Semua pandangan dan keyakinan Syiah, bahkan kadang isu sensitif yang para ulama Syiah enggan juga dilarang membahasnya, mudah diterima atau paling tidak, tidak dipersoalkan oleh sebagian masyarakat umum (non Syiah) bahkan kalangan intoleran pembenci Syiah
1) bila penyampai tidak dikenal sebagai tokoh Syiah atau penganut Syiah. Lebih diterima lagi bila penyampai dikenal sebagai ulama, kyai, ustadz, dan gus di tengah masyarakat umum.

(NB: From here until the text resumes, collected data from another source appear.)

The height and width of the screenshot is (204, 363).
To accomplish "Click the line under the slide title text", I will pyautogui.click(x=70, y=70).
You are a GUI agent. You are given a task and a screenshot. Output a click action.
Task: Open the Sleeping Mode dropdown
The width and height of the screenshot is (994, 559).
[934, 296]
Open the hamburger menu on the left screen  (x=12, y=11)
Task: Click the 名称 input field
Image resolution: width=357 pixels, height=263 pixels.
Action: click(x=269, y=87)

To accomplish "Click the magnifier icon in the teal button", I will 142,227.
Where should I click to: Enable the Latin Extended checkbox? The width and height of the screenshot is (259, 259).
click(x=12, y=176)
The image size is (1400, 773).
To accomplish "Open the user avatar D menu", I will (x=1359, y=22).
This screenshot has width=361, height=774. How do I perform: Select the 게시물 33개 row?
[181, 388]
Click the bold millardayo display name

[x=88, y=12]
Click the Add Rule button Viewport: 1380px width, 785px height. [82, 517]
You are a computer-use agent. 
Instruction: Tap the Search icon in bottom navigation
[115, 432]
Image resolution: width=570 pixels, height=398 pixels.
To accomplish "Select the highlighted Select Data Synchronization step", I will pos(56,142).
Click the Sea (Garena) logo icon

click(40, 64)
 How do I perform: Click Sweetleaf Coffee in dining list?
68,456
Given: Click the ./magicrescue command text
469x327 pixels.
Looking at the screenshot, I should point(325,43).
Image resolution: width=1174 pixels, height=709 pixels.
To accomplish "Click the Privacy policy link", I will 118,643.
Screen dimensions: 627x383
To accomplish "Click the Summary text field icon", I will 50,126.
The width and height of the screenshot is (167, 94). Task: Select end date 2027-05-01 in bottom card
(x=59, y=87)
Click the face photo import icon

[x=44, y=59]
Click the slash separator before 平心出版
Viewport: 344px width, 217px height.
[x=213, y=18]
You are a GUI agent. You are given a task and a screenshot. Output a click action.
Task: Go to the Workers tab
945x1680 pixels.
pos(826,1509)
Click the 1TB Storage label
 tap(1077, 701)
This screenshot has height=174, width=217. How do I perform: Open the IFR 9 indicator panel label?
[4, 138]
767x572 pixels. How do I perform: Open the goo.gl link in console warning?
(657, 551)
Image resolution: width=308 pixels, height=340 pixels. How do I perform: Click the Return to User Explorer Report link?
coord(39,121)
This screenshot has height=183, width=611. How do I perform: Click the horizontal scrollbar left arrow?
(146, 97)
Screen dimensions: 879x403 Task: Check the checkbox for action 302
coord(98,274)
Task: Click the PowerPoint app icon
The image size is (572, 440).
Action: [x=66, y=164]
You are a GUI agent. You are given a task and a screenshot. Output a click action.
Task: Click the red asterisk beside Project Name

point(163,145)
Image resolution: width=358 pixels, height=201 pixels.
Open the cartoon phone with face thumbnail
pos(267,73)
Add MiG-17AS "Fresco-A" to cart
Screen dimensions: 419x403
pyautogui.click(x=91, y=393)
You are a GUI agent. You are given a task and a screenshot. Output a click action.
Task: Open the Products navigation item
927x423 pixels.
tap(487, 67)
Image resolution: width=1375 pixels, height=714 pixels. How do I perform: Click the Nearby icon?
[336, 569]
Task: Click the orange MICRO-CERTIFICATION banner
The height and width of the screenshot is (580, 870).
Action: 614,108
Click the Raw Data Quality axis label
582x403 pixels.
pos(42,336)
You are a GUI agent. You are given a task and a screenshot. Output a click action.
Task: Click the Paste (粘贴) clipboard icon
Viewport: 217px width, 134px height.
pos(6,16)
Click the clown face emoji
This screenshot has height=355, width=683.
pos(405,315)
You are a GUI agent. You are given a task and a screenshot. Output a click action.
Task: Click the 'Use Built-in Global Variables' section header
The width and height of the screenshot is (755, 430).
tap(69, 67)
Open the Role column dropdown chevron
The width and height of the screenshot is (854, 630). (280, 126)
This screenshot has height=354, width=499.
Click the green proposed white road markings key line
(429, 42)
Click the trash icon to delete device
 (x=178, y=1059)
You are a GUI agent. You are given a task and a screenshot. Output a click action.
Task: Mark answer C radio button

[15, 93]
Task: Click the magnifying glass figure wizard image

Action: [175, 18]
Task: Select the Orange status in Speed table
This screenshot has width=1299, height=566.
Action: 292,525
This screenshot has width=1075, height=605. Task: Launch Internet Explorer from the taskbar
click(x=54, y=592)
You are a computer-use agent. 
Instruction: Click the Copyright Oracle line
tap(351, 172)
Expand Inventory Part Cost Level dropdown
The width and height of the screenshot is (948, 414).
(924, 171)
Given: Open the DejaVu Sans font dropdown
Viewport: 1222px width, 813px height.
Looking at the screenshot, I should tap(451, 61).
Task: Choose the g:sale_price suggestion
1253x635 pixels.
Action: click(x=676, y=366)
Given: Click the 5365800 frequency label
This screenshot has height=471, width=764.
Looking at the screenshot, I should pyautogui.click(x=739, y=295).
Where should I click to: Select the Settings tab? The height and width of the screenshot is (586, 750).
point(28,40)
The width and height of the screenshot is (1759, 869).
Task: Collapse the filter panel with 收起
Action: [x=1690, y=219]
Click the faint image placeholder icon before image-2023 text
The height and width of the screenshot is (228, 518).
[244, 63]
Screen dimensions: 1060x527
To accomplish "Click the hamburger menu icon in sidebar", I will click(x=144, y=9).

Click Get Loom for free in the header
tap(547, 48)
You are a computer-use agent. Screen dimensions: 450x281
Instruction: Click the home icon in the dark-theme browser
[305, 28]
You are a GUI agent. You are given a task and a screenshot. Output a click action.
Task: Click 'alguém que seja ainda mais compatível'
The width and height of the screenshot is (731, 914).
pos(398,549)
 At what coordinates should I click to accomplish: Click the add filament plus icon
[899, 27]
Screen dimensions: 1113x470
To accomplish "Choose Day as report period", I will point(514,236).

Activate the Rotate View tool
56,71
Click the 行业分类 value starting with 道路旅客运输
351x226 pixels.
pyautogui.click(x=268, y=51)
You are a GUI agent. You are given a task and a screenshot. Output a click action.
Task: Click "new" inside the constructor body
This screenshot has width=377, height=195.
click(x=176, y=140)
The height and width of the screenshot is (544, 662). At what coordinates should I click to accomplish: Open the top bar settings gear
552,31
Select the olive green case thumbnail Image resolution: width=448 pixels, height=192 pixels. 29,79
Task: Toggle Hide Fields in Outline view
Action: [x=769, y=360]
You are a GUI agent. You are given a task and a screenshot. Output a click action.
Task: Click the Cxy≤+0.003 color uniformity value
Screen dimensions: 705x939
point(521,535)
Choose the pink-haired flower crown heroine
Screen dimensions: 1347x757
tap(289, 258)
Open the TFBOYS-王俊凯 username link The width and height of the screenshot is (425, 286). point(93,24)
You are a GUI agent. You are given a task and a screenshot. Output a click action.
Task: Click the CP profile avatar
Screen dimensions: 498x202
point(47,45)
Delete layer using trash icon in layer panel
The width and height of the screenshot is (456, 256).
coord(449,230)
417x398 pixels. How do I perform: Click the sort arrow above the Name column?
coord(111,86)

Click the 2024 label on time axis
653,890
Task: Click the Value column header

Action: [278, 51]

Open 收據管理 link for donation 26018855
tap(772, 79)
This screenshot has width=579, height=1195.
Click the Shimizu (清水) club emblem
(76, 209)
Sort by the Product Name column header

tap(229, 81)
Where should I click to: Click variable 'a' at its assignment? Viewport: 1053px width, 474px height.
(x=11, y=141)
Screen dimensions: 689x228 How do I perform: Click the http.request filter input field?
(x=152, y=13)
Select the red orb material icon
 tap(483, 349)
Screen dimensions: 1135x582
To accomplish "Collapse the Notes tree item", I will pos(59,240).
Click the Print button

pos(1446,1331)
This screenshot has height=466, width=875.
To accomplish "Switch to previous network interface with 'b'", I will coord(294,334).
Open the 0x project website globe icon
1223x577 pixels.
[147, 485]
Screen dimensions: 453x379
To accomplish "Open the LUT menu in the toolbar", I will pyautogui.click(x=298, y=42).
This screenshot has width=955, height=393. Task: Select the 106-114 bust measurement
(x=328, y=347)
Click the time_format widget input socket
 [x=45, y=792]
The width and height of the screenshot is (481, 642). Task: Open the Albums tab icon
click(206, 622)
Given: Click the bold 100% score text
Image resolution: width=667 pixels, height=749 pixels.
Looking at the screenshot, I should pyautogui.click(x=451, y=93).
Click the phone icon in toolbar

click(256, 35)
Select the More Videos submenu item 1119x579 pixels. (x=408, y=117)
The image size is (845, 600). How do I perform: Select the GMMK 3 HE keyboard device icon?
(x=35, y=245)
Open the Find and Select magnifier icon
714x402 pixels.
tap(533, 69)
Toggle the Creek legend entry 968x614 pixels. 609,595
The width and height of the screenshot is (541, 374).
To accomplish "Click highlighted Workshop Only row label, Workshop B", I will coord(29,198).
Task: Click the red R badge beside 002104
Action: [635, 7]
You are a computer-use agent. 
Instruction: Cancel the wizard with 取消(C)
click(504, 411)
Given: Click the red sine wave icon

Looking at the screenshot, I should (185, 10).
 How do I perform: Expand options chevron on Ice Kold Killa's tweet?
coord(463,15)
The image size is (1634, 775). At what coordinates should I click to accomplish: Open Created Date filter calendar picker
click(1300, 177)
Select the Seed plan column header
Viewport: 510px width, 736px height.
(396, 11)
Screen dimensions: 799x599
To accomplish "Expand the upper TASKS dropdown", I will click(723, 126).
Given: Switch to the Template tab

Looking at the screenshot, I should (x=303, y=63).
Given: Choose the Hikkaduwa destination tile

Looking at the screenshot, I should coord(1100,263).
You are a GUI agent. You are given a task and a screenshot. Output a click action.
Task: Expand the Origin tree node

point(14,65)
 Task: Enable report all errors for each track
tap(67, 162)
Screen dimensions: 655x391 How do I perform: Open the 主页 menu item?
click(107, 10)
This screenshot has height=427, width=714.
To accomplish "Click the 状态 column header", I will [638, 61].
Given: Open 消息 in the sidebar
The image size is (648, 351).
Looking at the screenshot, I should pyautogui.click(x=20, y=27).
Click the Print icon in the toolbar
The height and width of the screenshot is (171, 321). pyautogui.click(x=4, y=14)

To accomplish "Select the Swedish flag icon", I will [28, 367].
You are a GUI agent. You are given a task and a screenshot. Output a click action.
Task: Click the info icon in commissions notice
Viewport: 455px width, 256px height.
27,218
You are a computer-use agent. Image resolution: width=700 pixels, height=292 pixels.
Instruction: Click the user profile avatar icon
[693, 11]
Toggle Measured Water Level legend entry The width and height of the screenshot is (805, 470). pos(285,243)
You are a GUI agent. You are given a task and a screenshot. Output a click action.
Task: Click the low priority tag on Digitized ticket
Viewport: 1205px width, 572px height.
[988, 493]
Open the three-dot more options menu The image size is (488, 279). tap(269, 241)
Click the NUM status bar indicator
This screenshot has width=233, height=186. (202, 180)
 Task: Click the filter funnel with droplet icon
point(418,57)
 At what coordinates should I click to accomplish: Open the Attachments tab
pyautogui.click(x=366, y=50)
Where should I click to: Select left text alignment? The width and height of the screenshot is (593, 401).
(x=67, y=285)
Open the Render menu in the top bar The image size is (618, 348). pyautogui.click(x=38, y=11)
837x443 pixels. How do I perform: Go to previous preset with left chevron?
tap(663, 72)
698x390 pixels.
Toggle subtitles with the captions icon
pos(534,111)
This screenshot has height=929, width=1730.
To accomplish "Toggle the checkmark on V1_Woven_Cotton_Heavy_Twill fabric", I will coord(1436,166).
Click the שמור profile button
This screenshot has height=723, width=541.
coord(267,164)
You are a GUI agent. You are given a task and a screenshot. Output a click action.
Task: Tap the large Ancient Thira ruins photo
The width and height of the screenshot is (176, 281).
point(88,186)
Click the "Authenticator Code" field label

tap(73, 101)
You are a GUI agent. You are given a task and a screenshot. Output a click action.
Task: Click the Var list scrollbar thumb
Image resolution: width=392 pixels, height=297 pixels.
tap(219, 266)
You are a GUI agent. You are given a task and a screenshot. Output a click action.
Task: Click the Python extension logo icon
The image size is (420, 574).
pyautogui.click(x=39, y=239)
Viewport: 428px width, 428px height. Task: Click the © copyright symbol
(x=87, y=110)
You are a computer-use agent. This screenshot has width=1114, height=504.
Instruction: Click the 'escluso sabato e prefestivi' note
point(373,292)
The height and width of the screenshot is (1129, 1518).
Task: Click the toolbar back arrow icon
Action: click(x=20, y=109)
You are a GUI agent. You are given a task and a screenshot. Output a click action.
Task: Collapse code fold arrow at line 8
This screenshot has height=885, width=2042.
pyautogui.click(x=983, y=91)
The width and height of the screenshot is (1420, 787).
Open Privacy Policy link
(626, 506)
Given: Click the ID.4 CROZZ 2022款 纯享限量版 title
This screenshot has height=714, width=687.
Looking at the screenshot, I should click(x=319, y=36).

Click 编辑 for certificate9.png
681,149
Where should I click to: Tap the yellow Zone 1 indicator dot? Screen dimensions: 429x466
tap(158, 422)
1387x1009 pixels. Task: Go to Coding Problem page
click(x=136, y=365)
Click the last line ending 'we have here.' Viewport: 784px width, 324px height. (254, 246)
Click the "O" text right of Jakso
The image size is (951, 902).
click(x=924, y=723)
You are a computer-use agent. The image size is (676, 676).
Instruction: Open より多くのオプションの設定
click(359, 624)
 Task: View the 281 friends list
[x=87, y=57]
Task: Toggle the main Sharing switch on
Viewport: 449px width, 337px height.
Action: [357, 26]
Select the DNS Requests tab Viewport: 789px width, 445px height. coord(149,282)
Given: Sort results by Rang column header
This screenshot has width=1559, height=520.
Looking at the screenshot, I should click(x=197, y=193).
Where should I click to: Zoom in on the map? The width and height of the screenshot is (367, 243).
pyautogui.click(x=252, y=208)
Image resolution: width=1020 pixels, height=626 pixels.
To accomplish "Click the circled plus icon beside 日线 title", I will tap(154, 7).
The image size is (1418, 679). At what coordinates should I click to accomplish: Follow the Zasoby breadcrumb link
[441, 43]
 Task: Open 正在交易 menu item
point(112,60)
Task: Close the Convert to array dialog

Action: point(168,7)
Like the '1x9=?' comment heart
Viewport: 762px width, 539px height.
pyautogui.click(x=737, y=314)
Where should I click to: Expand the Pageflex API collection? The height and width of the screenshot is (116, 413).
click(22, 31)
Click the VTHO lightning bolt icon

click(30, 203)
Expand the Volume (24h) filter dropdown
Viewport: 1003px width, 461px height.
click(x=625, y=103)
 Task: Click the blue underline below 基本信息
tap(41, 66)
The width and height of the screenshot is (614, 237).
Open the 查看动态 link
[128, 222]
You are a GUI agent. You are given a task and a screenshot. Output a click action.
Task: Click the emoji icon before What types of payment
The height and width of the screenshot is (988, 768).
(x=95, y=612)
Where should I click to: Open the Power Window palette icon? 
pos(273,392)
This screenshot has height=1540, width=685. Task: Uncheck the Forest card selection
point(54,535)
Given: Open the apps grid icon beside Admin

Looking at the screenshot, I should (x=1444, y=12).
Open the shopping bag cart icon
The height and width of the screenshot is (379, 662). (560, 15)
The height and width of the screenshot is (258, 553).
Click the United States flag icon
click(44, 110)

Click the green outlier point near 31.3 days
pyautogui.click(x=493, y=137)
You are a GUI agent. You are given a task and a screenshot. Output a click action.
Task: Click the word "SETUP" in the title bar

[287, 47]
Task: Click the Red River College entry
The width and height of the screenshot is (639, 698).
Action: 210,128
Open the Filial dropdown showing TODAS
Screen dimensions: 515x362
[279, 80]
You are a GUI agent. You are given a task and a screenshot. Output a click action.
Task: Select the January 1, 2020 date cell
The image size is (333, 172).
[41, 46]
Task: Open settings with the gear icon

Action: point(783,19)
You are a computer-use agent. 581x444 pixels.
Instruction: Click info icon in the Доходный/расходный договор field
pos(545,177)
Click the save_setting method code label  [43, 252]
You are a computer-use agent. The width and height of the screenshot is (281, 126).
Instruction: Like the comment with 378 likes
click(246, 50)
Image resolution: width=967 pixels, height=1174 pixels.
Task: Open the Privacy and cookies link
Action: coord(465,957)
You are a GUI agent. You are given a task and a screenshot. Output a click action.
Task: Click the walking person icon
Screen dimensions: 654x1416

2) bila penyampai tidak mengutip kata Syiah, tokoh imam dan ulama Syiah juga teks yang bisa dikaitkan dengan Syiah
3) bila penyampai menyelipkan candaan atau kelakar meski tak lucu;
4) bila yang disampaikan adalah isu historikal dan fikih yang mudah dipahami.
Namun bila yang disampaikan adalah info yang termuat dalam semua literatur Sunni dan Syiah atau pandangan logis, ditolak
1) bila penyampainya mengaku bermazhab Syiah atau dikenal sebagai tokoh Syiah;
2) bila penyampainya dikenal sebagai tokoh moderat yang toleran terhadap Syiah.
Anehnya, bila yang disampaikan adalah info palsu tentang ajaran Syiah, diterima dan dishare meski penyampainya dikenal pembenci Syiah.
Masih adakah harapan walau secercah untuk mengakhiri intoleransi sosial maupun struktural di tengah keruhnya telaga kehidupan sosial kita? Paling tidak, membuat kekeruhan itu tembus pandang agar makin banyak yang optimistis bahwa Indonesia punya masa depan yang toleran.